* **TASK INPUT**
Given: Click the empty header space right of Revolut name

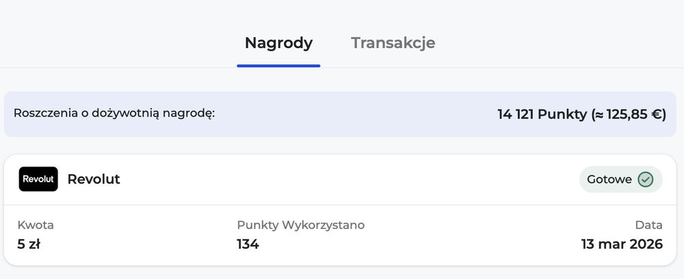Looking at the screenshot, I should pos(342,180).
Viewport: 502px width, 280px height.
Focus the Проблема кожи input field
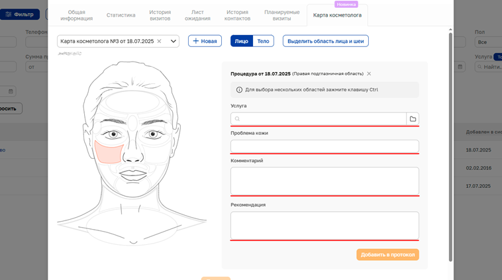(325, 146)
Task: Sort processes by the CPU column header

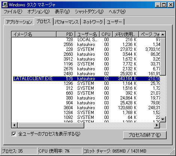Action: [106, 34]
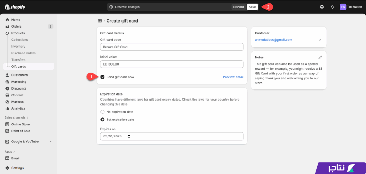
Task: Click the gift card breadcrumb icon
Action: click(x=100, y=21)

* **WHAT IS REQUIRED**
Without including any picture, write out the material above verbatim.

* **EXERCISE RESPONSE**
Given: Click the empty header space right of Revolut name

Looking at the screenshot, I should pos(342,180).
Viewport: 502px width, 280px height.
Focus the Проблема кожи input field
(325, 146)
Task: Sort processes by the CPU column header

Action: [106, 34]
Task: Click the gift card breadcrumb icon
Action: click(x=100, y=21)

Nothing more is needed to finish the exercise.